Fertility. No individuals diagnosed with 22q13.3 syndrome have been known to reproduce. Nonetheless, no fertility studies have been performed that would exclude the possibility of reproduction. Females with deletion 22q13.3 go through puberty and begin their menstrual periods at the normal age.
Life span impact. Longitudinal data are insufficient to determine life expectancy. However, life-threatening or life-shortening cardiac, pulmonary, or other organ system defects are not common.
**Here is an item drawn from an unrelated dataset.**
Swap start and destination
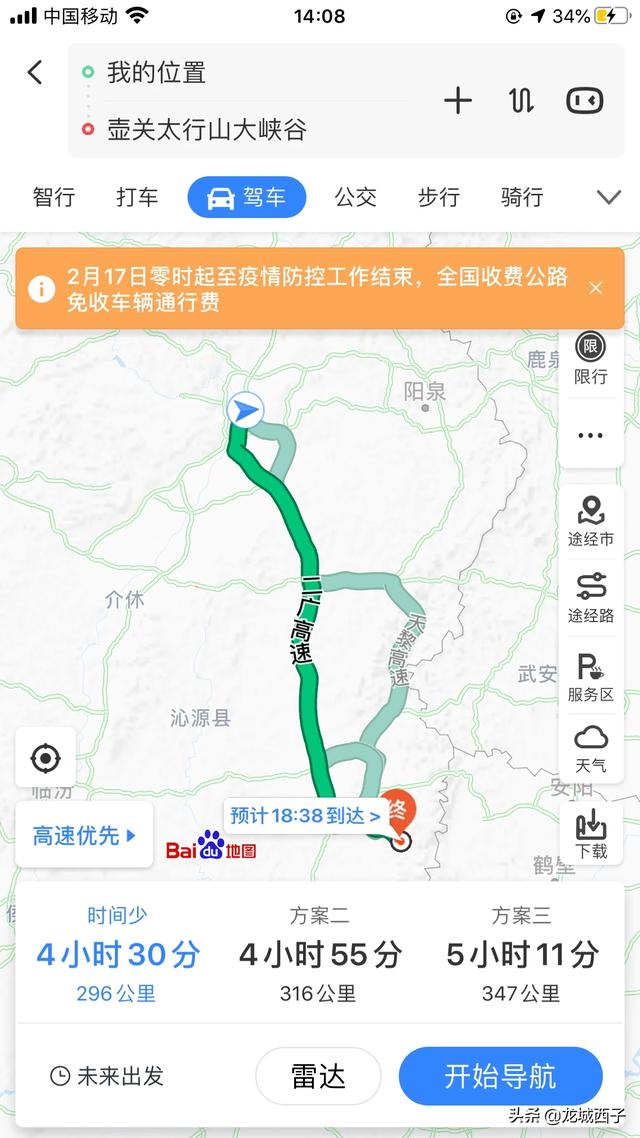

The paucity of older adults with 22q13.3 syndrome reflects the difficulty in establishing this diagnosis prior to the advent of high-resolution chromosome analysis and FISH.
Mosaic deletion 22q13.3. Thephenotypically normal mother of two affected children was mosaic for deletion 22q13.3, resulting from an unbalanced translocation with the satellite region of an unidentified acrocentric chromosome. The derivative chromosome 22 was observed in 6% of cells from maternal peripheral blood [Phelan, unpublished data].